MADRI, 24 Nov. 15 / 07:00 pm (ACI).- O Município de Pamplona (Espanha) pediu que se retire a parte ofensiva da exposição “Enterrados” do “artista” Abel Azcona, que roubou e profanou mais de 200 hóstias consagradas para a mesma.

 

O prefeito da cidade, Joseba Asirón, explicou que em relação a tal exposição blasfema desconheciam seu conteúdo porque o autor a tinha denominado como uma “obra de caráter retrospectivo”.

Em sua exposição, Abel Azcona usou 242 hóstias consagradas que tinha roubado durante as missas, simulando que ia comungar, posteriormente colocou-as no chão formando a palavra “pederastia” e tirou fotos sem roupa dele mesmo junto a elas, assim como fotos durante o roubo das hóstias nas igrejas.

Conforme assinala o Jornal de Navarra, o município deseja se comunicar com Abel Azcona, autor da mostra, a fim de pedir-lhe que retire a parte sacrílega da mesma.
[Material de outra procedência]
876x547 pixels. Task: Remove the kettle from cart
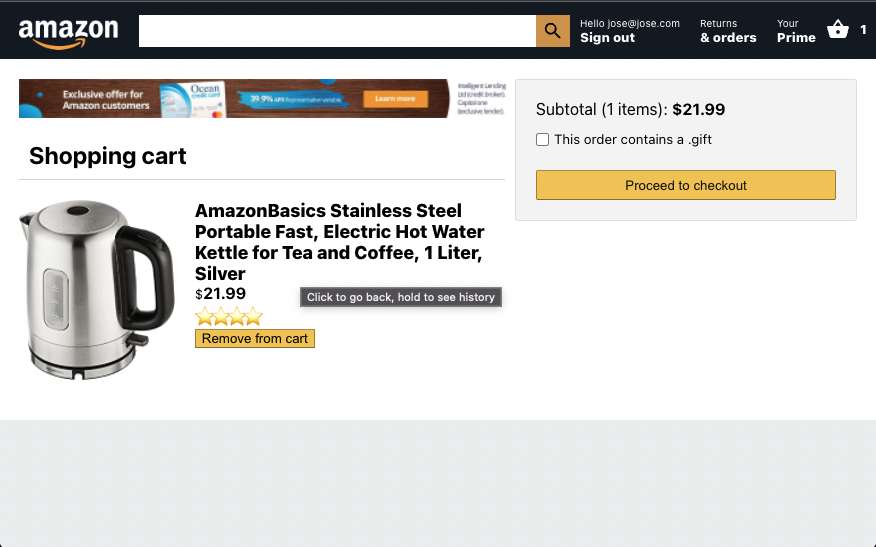[x=255, y=339]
Entretanto, até então ele não respondeu as ligações.

Caso ele não responda, o governo municipal “estará encarregado a fim de que a exposição seja feita em termos nos quais está autorizada”, pois “a parte das hóstias não está permitida”, declarou o prefeito.

Nesse sentido, Asirón disse que de jeito nenhum está de acordo “com essa parte do conteúdo, pois este pode ofender os cidadãos, existe espaço para a crítica sem chegar à ofensa ou a provocação”, insistiu.

Ante as manifestações cidadãs realizadas contra a mostra sacrílega, das quais participaram mais de 200 pessoas, o prefeito fez um “apelo à calma e ponderação e dos cidadãos, a fim de assegurar a boa convivência na cidade”.

A associação ‘Abogados Cristianos’ fez uma denúncia contra Azcona pela violação dos sentimentos religiosos. Polonia Castellanos, porta-voz da desta associação, declarou ao Grupo ACI que o “município de Pamplona também recebeu o prazo para que até a próxima quinta-feira a exposição seja fechada. Caso contrário, ampliaremos a queixa em grau de cumplicidade e cooperação necessária”.

Castellanos também impulsionou na plataforma Change.org o abaixo assinado contra “Enterrados”, que até agora conseguiu mais de 84 mil assinaturas.

Por outro lado, a Arquidiocese de Pamplona e Tudela também condenou “energicamente a profanação da Eucaristia” e convocou para a Santa Missade reparação, a qual será celebrada na próxima quarta-feira, 25, às 19h nas Catedrais de Pamplona e de Tudela.